'''
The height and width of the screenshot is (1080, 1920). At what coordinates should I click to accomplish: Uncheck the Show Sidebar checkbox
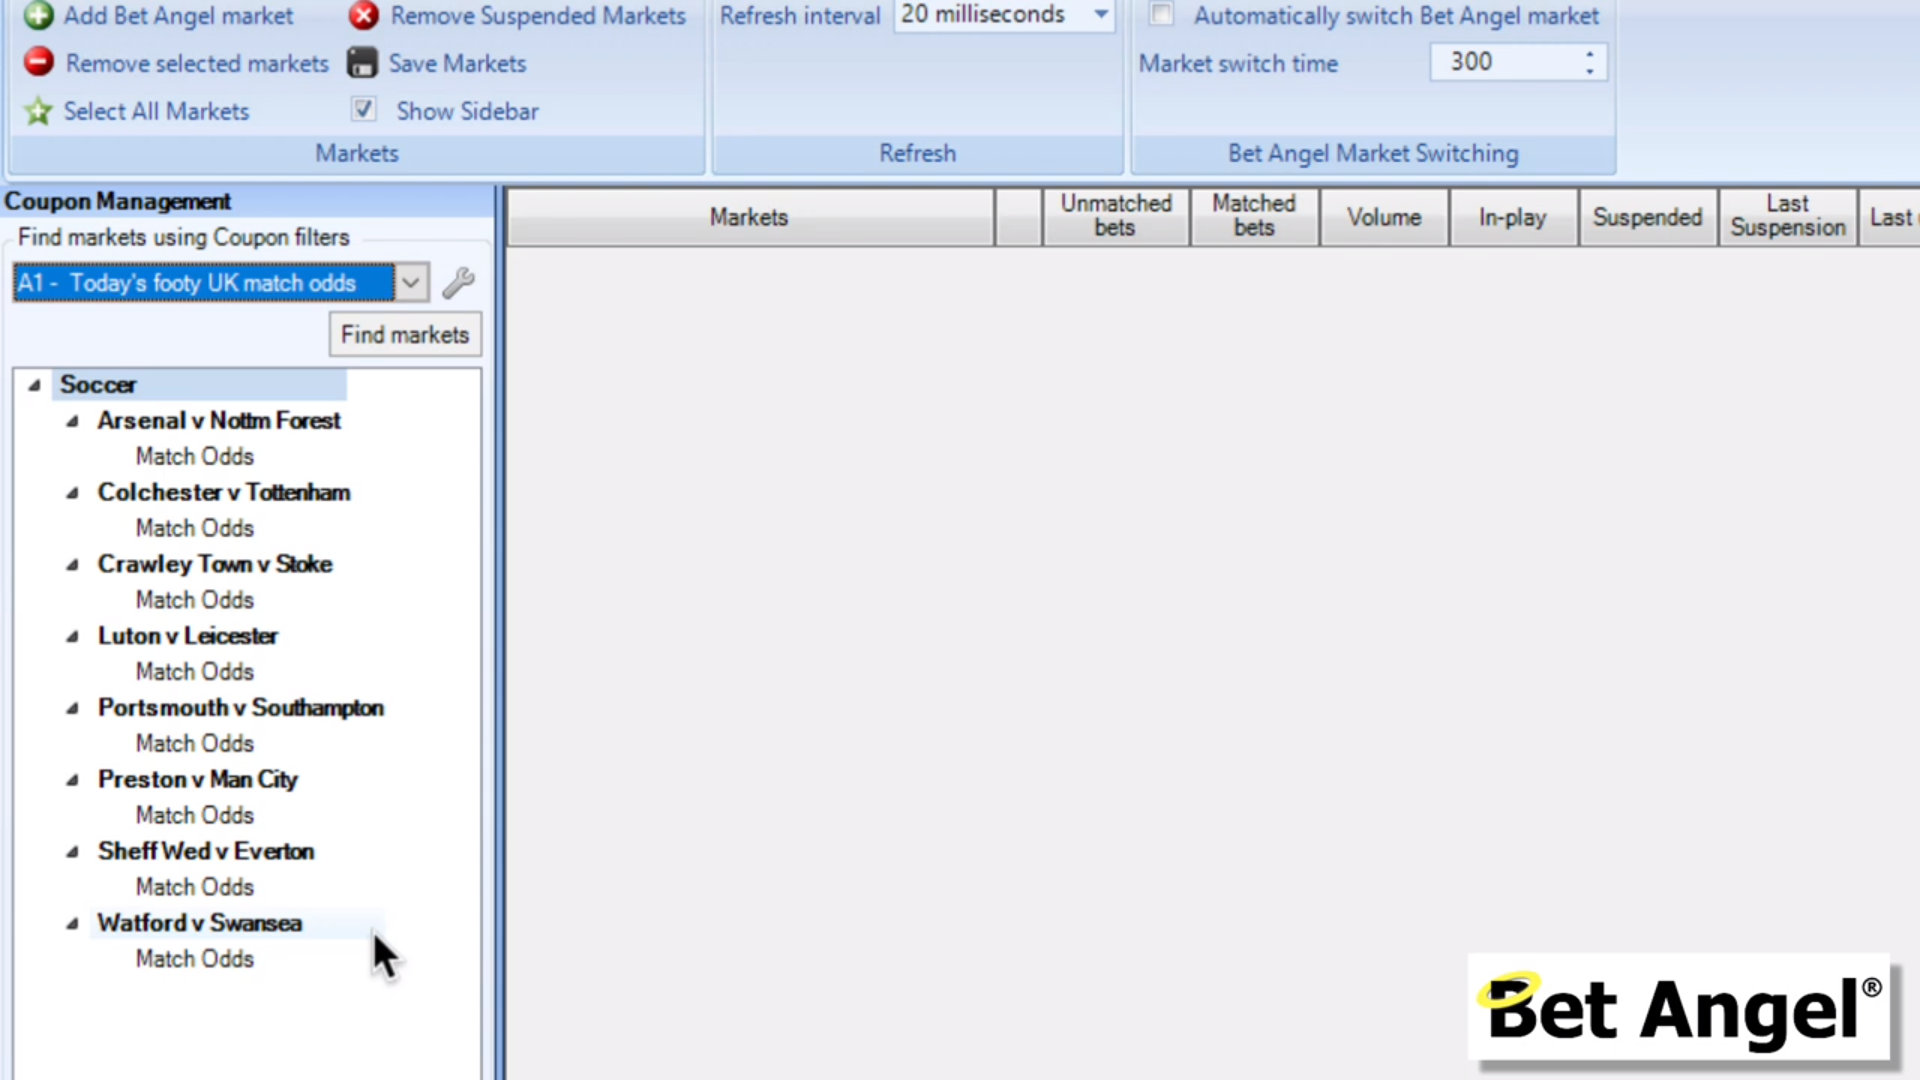click(364, 109)
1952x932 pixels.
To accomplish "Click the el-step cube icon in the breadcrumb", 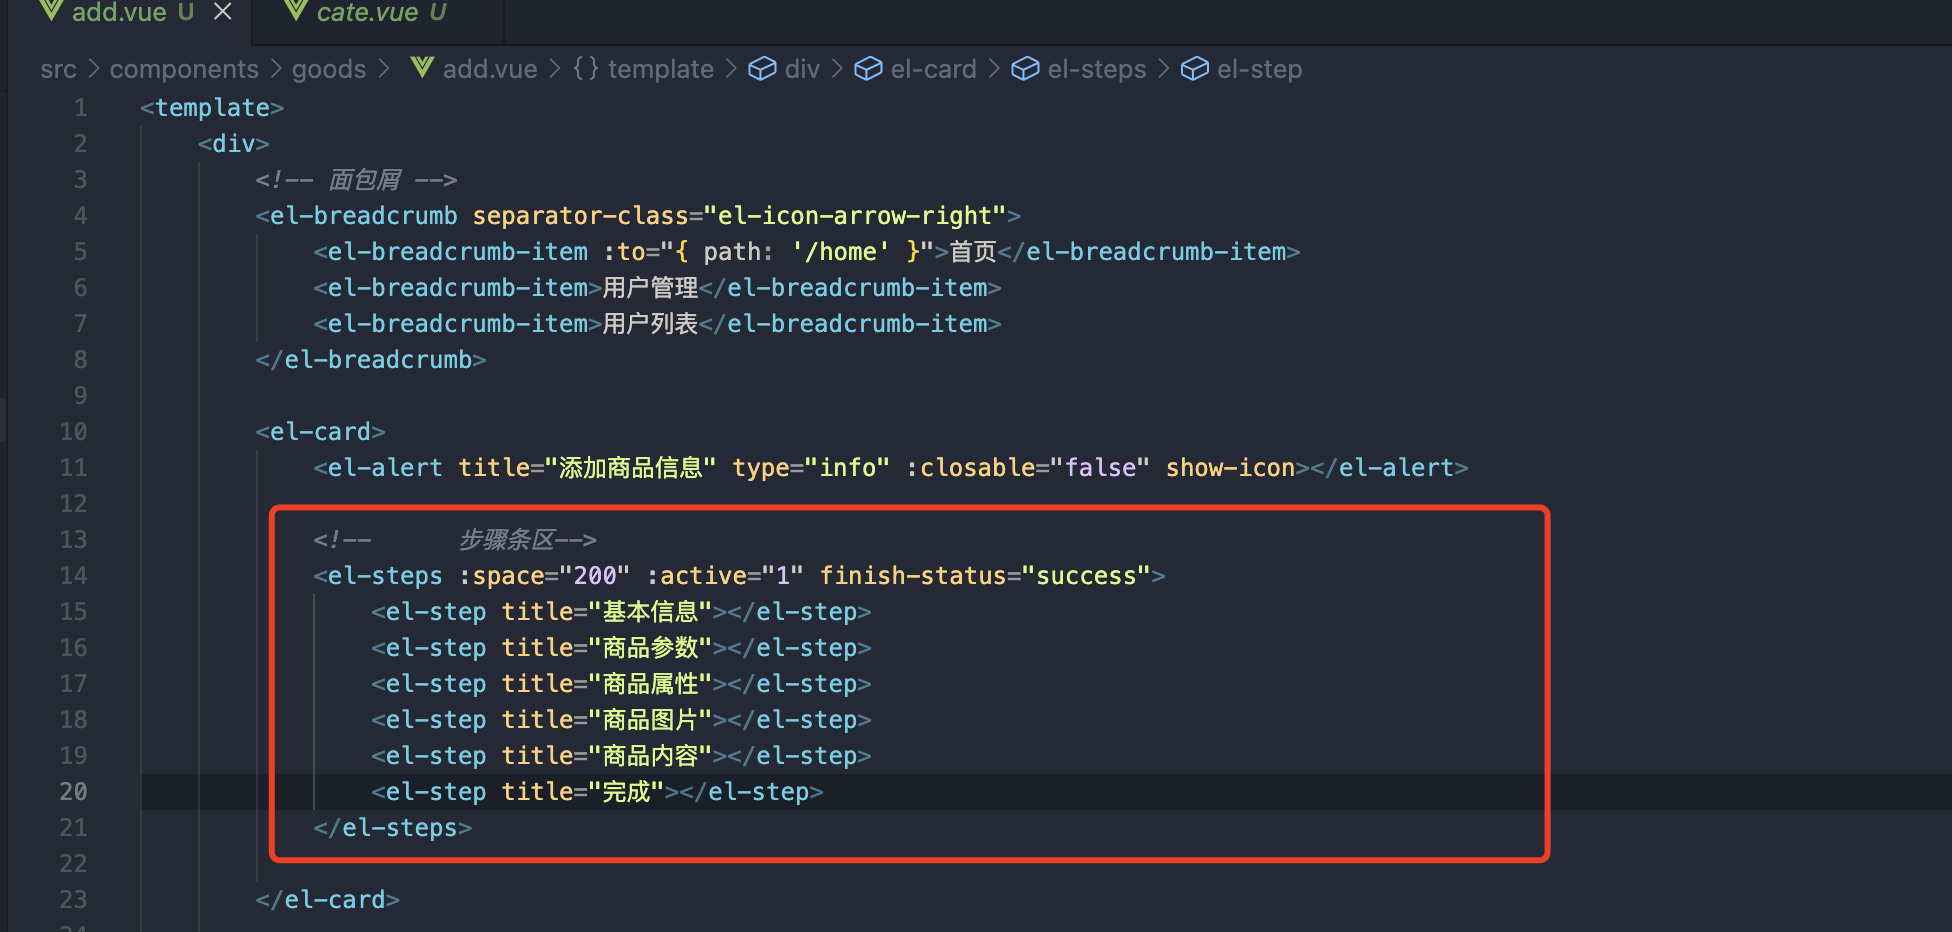I will tap(1195, 68).
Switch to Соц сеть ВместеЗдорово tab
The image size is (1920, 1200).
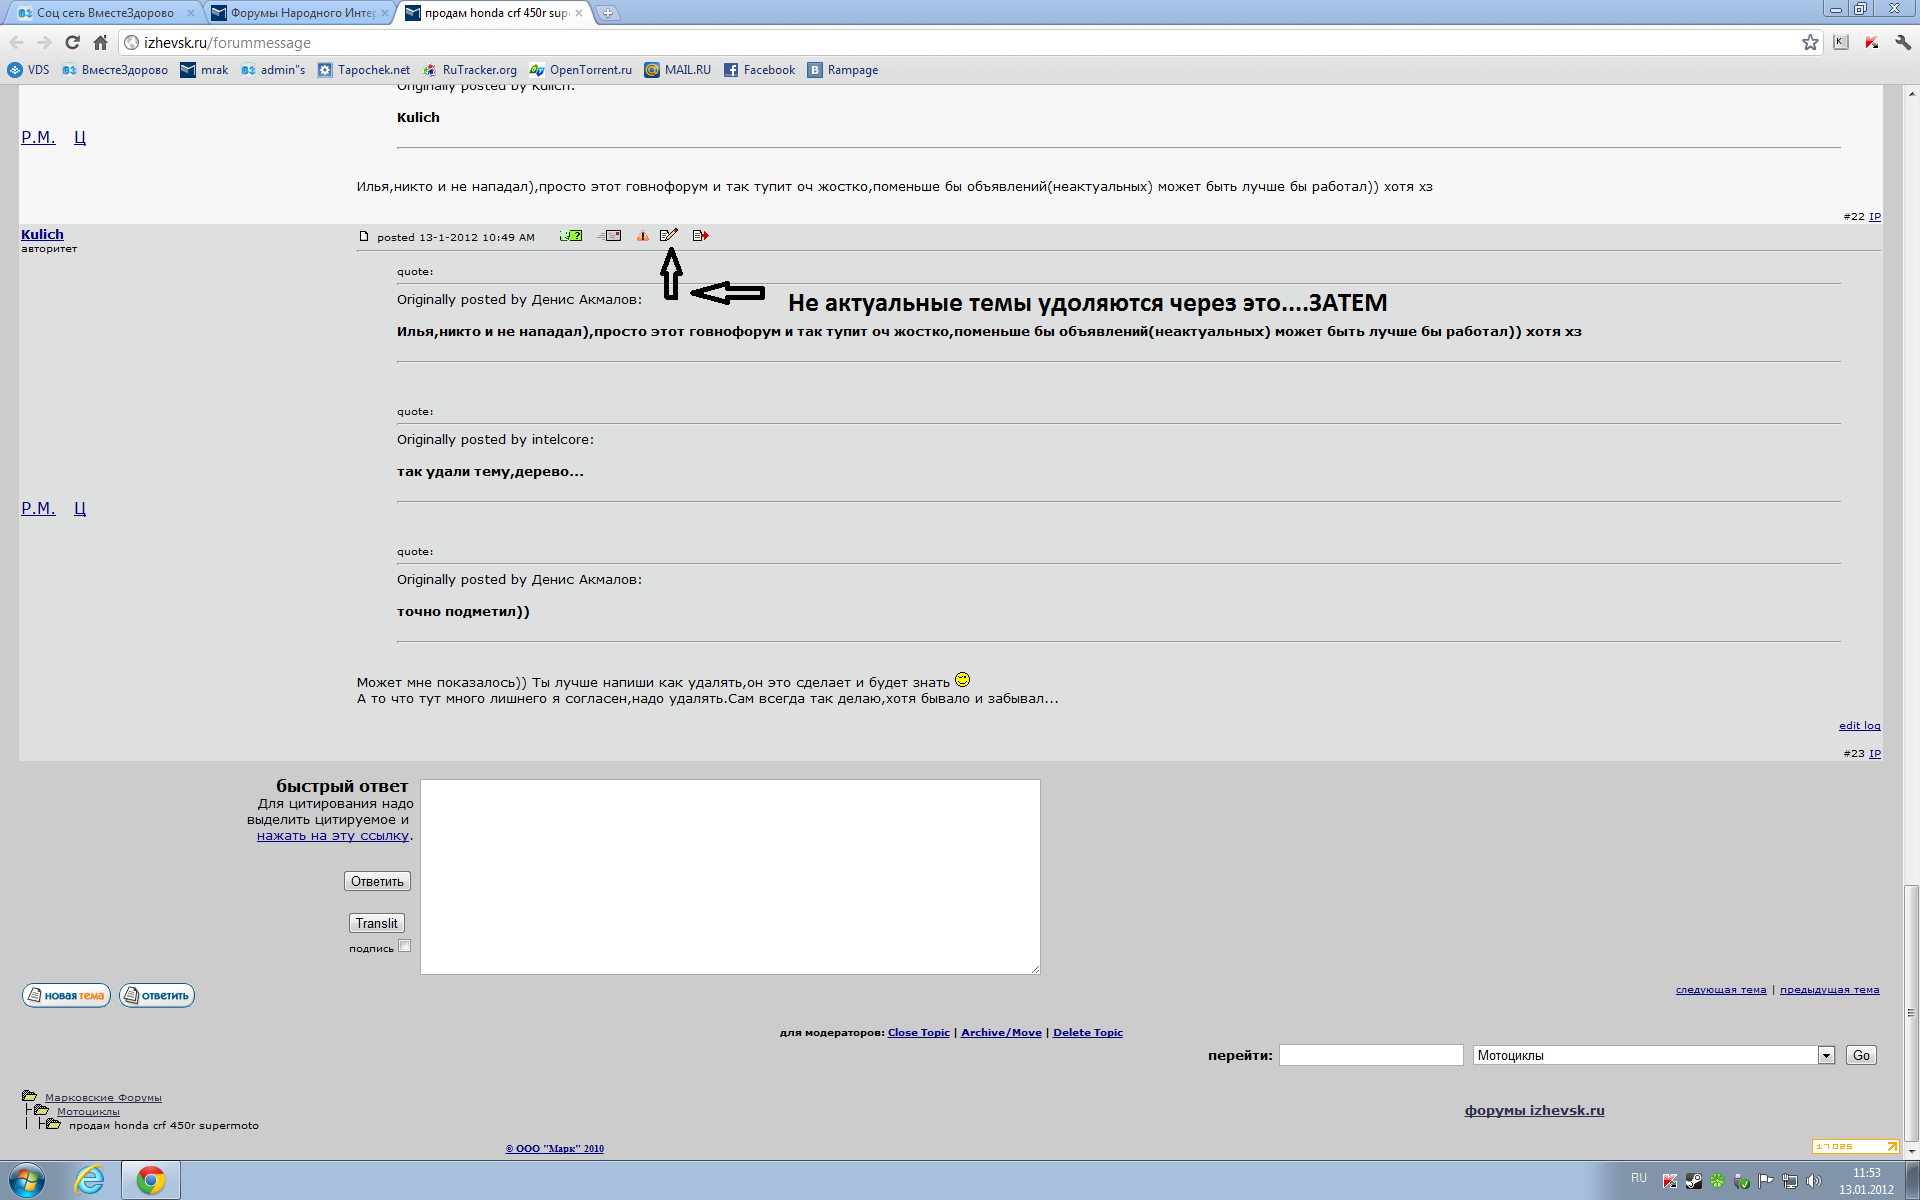tap(105, 13)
'''
WHAT THE TASK REQUIRES - The expected answer consists solely of the lines from the one with "Switch to Соц сеть ВместеЗдорово tab" through the last line of the listing above, restated exactly, minus any pictures.

WRITTEN SOLUTION -
Switch to Соц сеть ВместеЗдорово tab
The image size is (1920, 1200).
tap(105, 13)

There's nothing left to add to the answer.